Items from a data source

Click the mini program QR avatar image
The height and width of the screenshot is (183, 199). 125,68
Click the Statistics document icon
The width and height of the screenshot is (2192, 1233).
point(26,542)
---
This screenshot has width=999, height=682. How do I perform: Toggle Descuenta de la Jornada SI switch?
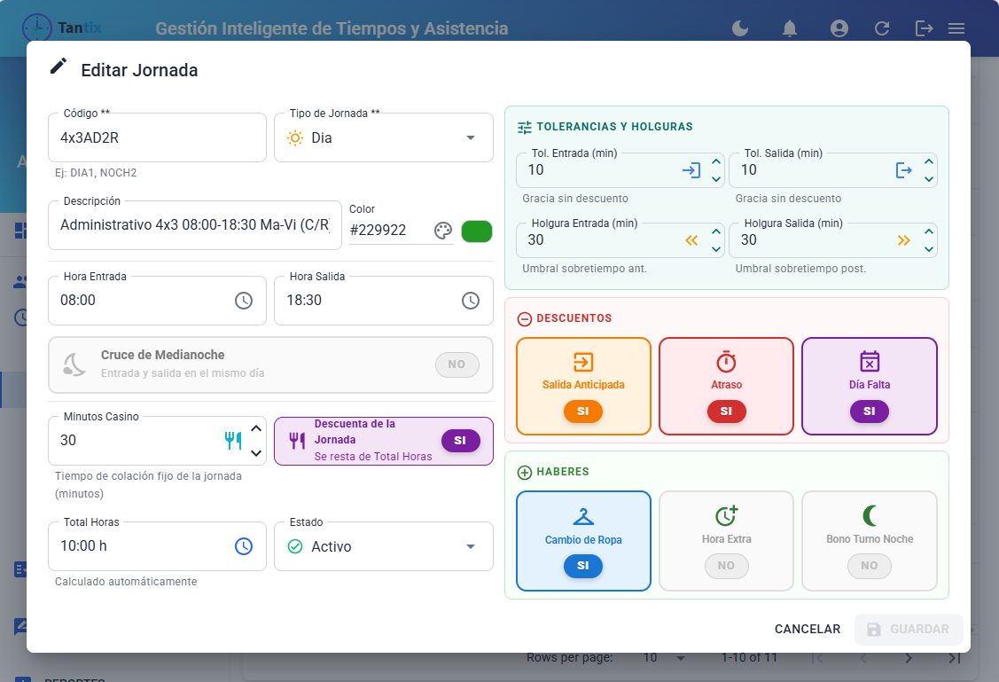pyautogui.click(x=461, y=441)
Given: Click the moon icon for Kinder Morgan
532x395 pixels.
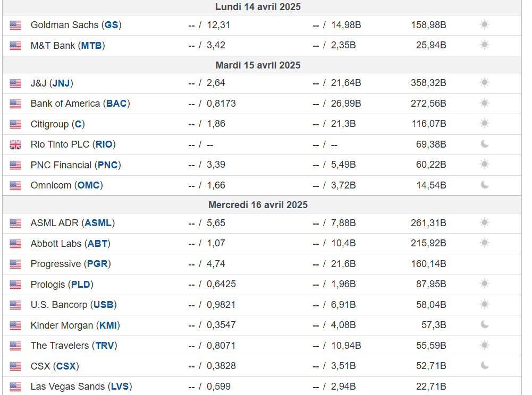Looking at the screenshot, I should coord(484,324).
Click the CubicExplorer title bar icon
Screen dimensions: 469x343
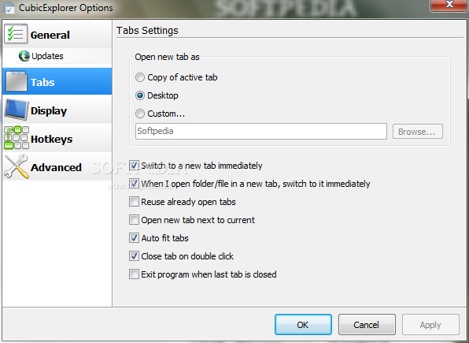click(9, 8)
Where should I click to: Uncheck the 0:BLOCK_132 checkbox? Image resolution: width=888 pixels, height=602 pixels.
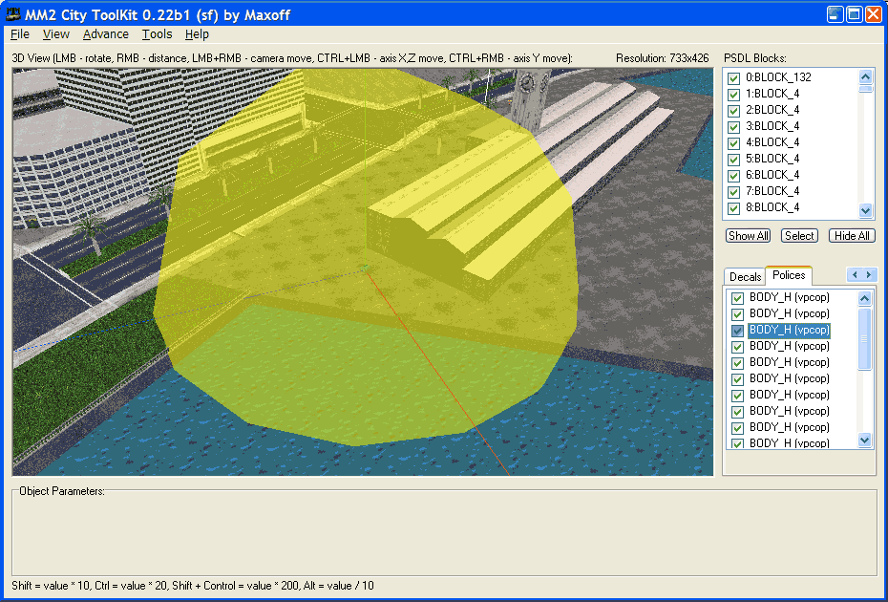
---
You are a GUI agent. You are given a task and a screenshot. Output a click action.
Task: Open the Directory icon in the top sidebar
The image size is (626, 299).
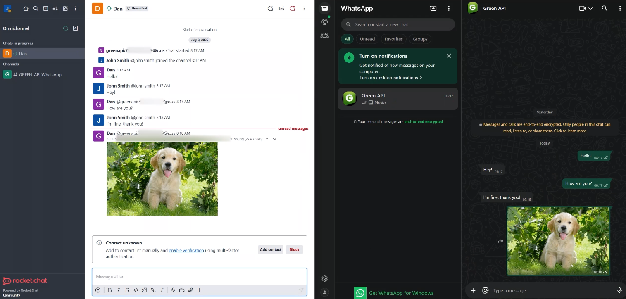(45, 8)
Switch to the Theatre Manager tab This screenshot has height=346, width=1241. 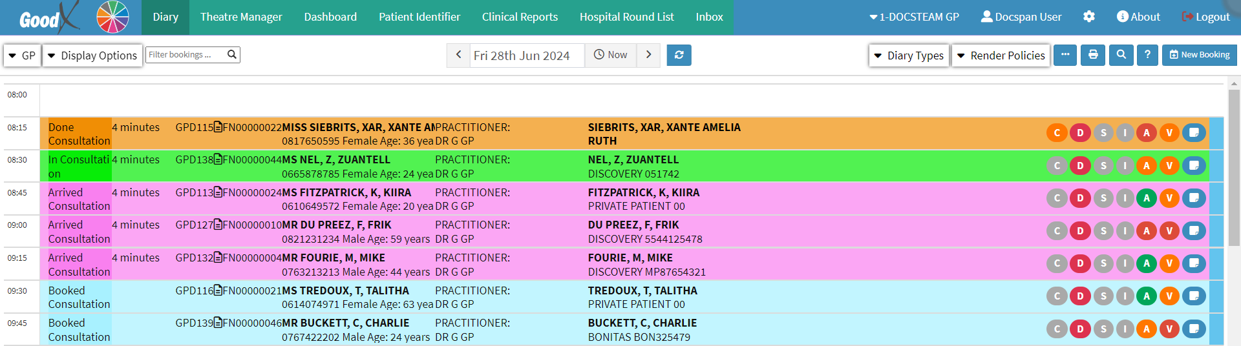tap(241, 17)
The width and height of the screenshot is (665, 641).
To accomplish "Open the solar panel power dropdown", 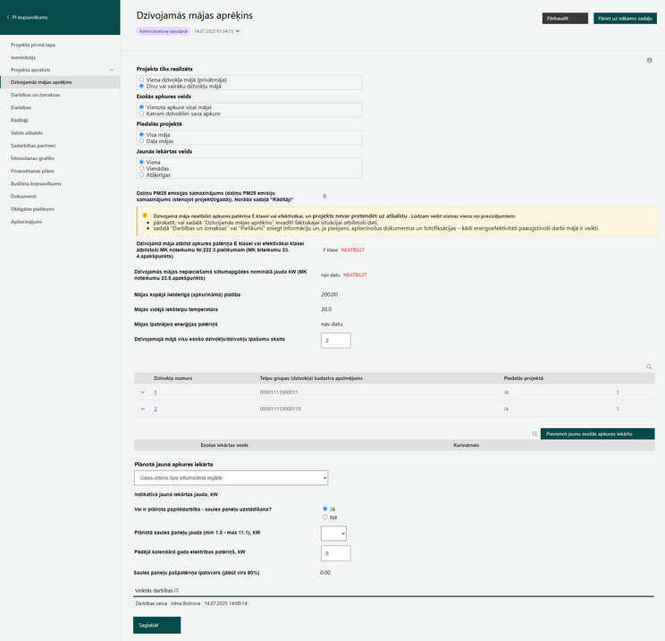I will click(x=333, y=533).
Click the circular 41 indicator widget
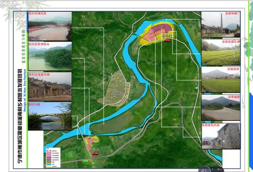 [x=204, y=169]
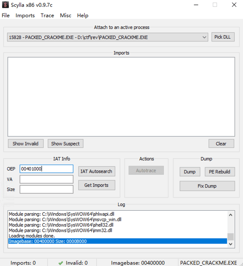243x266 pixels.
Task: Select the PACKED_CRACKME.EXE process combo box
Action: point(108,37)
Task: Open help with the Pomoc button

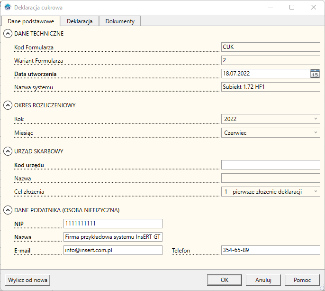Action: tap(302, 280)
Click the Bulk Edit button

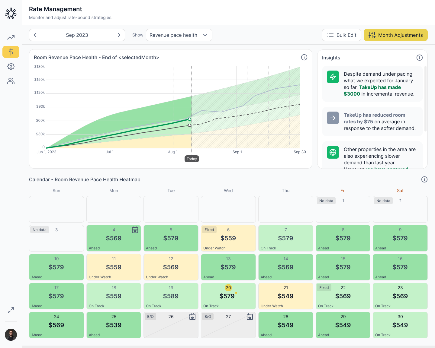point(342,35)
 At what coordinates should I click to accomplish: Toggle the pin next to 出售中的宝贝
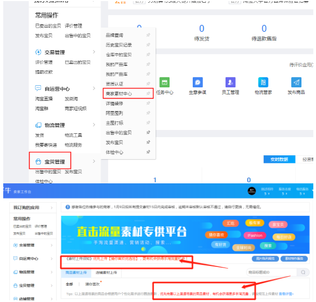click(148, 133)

(WHAT IS ASKED):
Count the lines in the records above that contain the string "button", treating uppercase and lowercase as different. Give only the number.

(FINAL RESULT):
2